Désiré : En 1975, avec le discours d’Olivier Stirn qui parle du FROLIKA, qu’est-ce que c’est le FROLIKA ?
Gaby : Le FROLIKA, moi je ne sais pas qui a fait ça, c’est un groupe qui avait posé des bombes à l’Assemblée Territoriale. C’était arrivé là à cette époque, on a frôlé le terrorisme.

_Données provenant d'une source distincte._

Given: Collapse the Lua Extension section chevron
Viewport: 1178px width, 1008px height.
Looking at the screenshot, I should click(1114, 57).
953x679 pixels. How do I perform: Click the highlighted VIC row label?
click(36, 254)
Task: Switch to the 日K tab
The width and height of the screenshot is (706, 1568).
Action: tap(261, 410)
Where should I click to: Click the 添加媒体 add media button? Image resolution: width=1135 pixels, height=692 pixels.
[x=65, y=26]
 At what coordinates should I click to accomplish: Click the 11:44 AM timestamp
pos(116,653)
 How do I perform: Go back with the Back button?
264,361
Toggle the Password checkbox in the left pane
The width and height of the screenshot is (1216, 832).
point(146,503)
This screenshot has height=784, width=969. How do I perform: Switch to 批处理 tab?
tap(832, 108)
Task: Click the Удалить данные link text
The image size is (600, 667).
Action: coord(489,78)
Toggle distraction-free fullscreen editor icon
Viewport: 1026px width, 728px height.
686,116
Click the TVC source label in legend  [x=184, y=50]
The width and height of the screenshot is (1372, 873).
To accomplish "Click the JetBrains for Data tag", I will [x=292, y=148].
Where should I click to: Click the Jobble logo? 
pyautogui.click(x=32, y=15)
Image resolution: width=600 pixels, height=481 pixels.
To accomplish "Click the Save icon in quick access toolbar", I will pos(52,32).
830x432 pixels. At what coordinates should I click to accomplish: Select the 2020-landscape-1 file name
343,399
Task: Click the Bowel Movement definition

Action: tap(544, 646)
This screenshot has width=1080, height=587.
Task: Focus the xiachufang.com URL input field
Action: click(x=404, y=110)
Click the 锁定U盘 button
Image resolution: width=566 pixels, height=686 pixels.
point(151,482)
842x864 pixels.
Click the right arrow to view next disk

On réclamait nos Terres sans conditions, le retour de nos terres, et Stirn devait prononcer un discours à l’Assemblée Territoiriale pour parler de son statut, c’était la France qui essayait de réagir, parceque depuis 1969 ça bougeait, la France essayait de revisser quelques boulons pour pas que les kanak débordent trop, pour que la Calédonie reste dans le cadre français, c’était ça le statut Stirn, je ne me souviens plus s’il a créé le poste de 2° député…
Désiré : Et en 75, c’est là où vous avez décidé de lutter pour un objectif politique, la lutte pour l’indépendance, comment ça s’est passé ?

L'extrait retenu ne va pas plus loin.